Source data
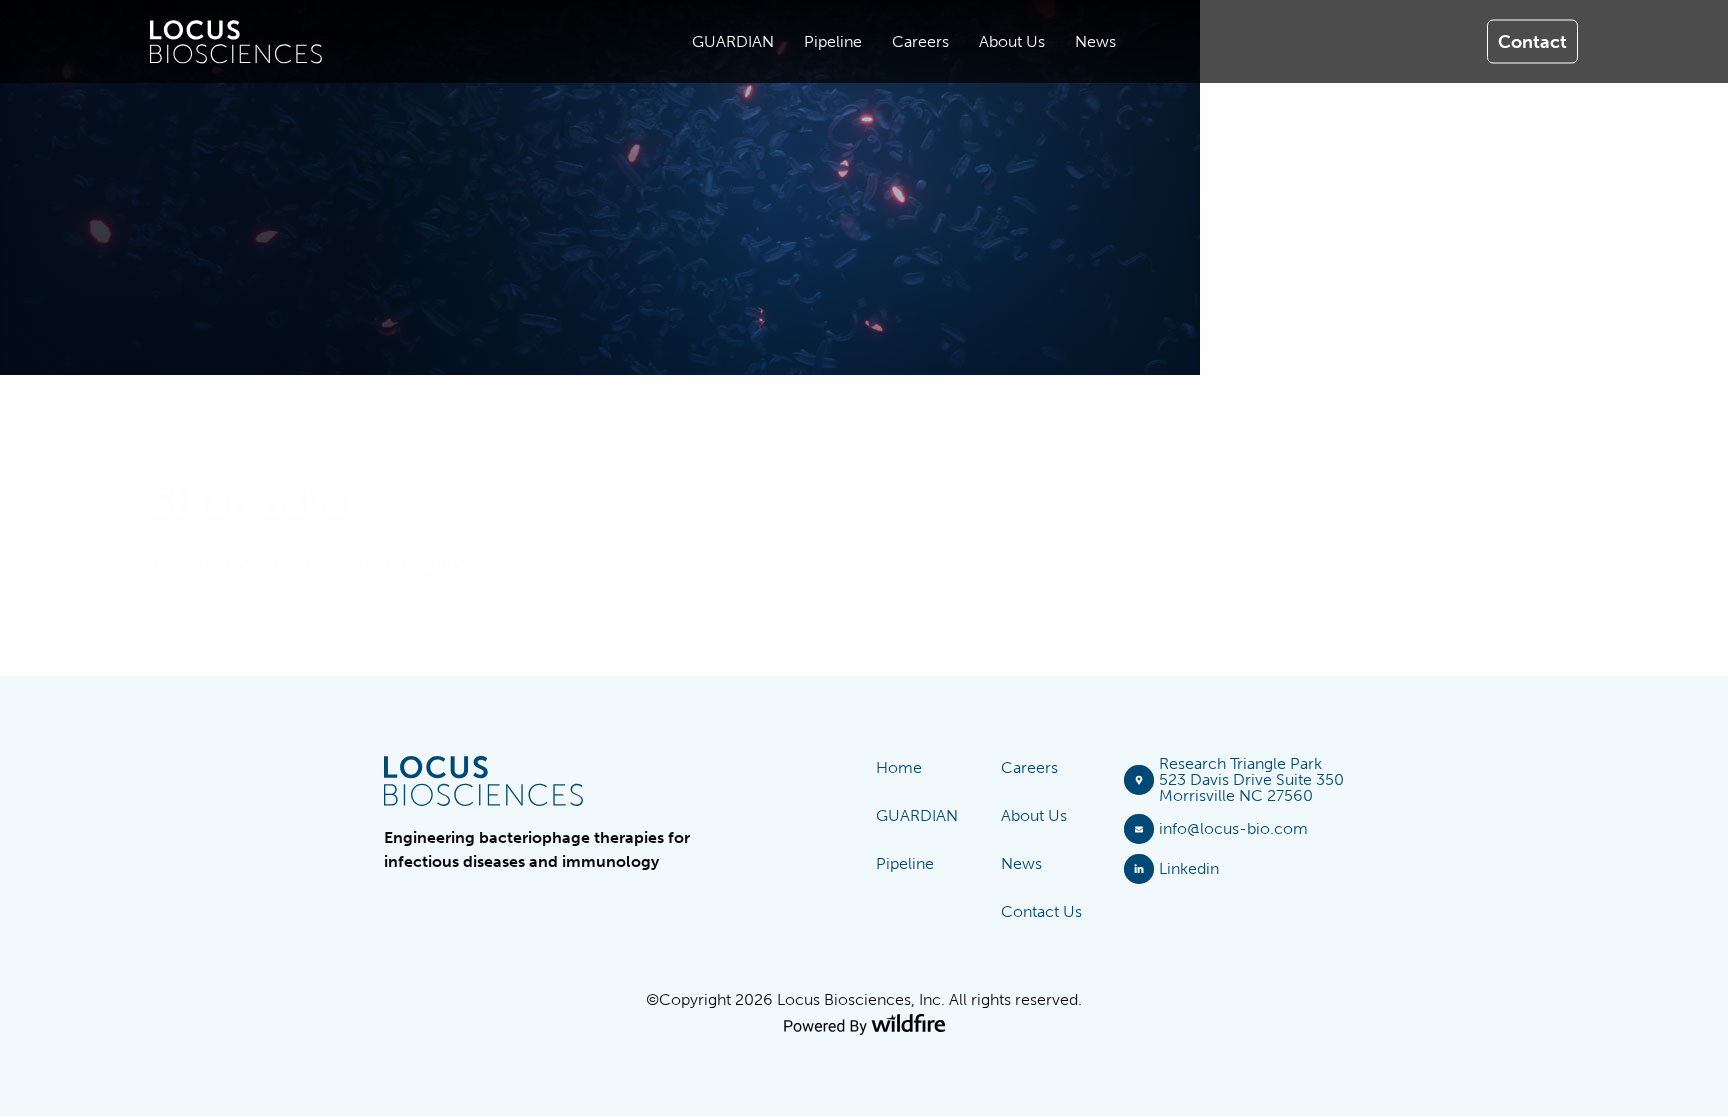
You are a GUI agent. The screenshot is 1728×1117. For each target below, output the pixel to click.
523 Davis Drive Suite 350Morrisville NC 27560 (1251, 787)
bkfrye (449, 564)
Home (899, 767)
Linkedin (1189, 868)
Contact (1532, 41)
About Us (1034, 815)
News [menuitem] (1095, 41)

WHAT TO DO -
Reproduce all of the entries word for word, skipping any pictures they hold.

TASK OUTPUT -
You are a GUI agent. The screenshot is 1728×1117. For each target below, output the pixel to click.
523 Davis Drive Suite 350Morrisville NC 27560 (1251, 787)
bkfrye (449, 564)
Home (899, 767)
Linkedin (1189, 868)
Contact (1532, 41)
About Us (1034, 815)
News [menuitem] (1095, 41)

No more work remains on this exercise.